From that autumn day on the Yorkshire coast, any political word-association game would twin ‘white heat’ with ‘Harold Wilson’.

As a country we are still searching for that Holy Grail of full employment, high productivity, export-led prowess sustained by the technical ingenuity and the applied little grey cells of a well-trained, flexible, agile and highly motivated world-class workforce. Today, in, for example, Michael Heseltine’s highly influential report on growth for the Cameron coalition government, No Stone Unturned , 9the ingredients of such a strategy would be different, stressing a far greater charge of private sector input within a public/private mix and no trace of the revived or new state enterprises that animated Wilson’s view from the Scarborough Conference Hall. But the clarion call to embrace new technology and the rekindling of once great industrial powerhouses has more than a dash of Scarborough about it.

The failure to make manifest the promise of Scarborough has blighted Wilson’s reputation from the late 1960s until today, I think now (though once I did not) to probably an excessive degree. It’s not just that Britain or ‘England’, as Disraeli called it, is ‘a very difficult country to move … and one in which there is more disappointment to be looked for than success!’. 10The very nature of the state did not lend itself to becoming the production engineer of such a transformation. We simply did not possess what the economist Chalmers Johnson later called the kind of ‘developmental state’ required. 11

In my judgement, Wilson knew this when he rose to bathe his Scarborough audience in the warmth of the ‘white heat’ of the longed-for technological revolution. He said as much in an agenda-setting speech he called ‘The New Britain’ in Birmingham Town Hall on 19 January 1964: ‘We must reconstruct our institutions … This means a new sense of drive in the higher direction of our national affairs; it means changes in our departmental structure to reflect the scientific and technological realities of the new age.’ 12

For a fundamental change in the structure of Whitehall’s economic and industrial ministries was also central to the plan. In October 1964 he split the Treasury, leaving it a ministry of finance and public spending and placing responsibility for growth and planning in a new Department of Economic Affairs under his mercurial deputy, George Brown, whom he had defeated in the race to succeed Gaitskell. A second new department, the Ministry of Technology, was created as the ‘white heat’ department and placed in the charge of the left-wing leader of the Transport and General Workers’ Union, Frank Cousins. The hope was that these institutional innovations would fuel a take-off for the British economy as laid out in the French-style National Plan unveiled by Brown in September 1965.

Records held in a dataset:
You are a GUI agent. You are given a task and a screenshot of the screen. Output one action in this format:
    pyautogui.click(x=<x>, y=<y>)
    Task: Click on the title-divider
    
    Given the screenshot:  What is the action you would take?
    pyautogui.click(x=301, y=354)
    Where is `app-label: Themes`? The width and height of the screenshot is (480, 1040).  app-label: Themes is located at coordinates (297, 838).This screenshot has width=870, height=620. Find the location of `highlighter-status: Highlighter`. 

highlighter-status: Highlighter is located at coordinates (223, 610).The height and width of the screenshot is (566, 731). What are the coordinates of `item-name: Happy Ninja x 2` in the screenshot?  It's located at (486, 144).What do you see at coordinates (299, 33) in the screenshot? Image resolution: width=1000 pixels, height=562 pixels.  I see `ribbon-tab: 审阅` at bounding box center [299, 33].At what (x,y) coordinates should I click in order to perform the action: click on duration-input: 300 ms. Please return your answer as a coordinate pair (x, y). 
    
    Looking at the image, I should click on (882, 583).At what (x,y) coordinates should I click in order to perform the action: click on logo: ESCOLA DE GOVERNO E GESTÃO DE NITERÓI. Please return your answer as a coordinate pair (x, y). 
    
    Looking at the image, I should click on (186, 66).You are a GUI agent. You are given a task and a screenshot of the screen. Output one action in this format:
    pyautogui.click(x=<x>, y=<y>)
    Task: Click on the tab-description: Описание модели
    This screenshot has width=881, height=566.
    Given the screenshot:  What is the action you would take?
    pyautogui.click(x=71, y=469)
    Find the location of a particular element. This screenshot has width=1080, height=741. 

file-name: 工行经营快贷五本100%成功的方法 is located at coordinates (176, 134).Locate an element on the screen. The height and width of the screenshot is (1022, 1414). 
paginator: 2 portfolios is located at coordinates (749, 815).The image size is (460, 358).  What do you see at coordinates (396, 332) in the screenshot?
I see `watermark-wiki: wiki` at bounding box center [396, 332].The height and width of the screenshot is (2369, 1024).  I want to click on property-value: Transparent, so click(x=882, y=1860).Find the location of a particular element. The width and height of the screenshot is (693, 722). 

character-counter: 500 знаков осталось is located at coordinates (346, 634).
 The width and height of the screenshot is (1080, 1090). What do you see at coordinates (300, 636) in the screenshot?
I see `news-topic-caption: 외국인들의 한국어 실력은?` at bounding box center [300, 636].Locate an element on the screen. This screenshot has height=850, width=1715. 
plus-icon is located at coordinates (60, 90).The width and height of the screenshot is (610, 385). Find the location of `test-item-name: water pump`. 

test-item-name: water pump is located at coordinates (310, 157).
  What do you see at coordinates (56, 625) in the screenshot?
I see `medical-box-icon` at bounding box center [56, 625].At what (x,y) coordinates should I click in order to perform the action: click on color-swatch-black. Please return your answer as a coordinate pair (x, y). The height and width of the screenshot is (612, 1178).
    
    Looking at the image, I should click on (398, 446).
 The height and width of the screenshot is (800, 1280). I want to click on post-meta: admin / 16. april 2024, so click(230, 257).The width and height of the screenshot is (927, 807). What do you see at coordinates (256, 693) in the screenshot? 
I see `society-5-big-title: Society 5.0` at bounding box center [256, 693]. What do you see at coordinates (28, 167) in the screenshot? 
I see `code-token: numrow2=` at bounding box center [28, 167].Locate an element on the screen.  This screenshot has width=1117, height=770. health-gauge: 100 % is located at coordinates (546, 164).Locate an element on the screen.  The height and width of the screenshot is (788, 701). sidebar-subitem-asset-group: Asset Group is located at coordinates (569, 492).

» List of tasks
- a) Please condense the paragraph of the Harold Wilson passage that begins "For a fundamental change" into a short list of its main facts.
- b) Write out the part of the Harold Wilson passage that opens with the words containing "For a fundamental" and closes with "in September 1965.".
- c) In the Harold Wilson passage, where and on what date did Wilson give the speech he called "The New Britain"?

» Results for each task
- a)
- Restructuring Whitehall's economic and industrial ministries was central to the plan.
- In October 1964 Wilson split the Treasury, leaving it as a ministry of finance and public spending.
- Growth and planning moved to a new Department of Economic Affairs under his deputy George Brown, whom he had beaten to succeed Gaitskell.
- A second new department, the Ministry of Technology, became the "white heat" department, run by Frank Cousins, left-wing leader of the Transport and General Workers' Union.
- These changes were meant to fuel an economic take-off along the lines of the French-style National Plan, which Brown unveiled in September 1965.

- b)
For a fundamental change in the structure of Whitehall’s economic and industrial ministries was also central to the plan. In October 1964 he split the Treasury, leaving it a ministry of finance and public spending and placing responsibility for growth and planning in a new Department of Economic Affairs under his mercurial deputy, George Brown, whom he had defeated in the race to succeed Gaitskell. A second new department, the Ministry of Technology, was created as the ‘white heat’ department and placed in the charge of the left-wing leader of the Transport and General Workers’ Union, Frank Cousins. The hope was that these institutional innovations would fuel a take-off for the British economy as laid out in the French-style National Plan unveiled by Brown in September 1965.

- c) In Birmingham Town Hall, on 19 January 1964.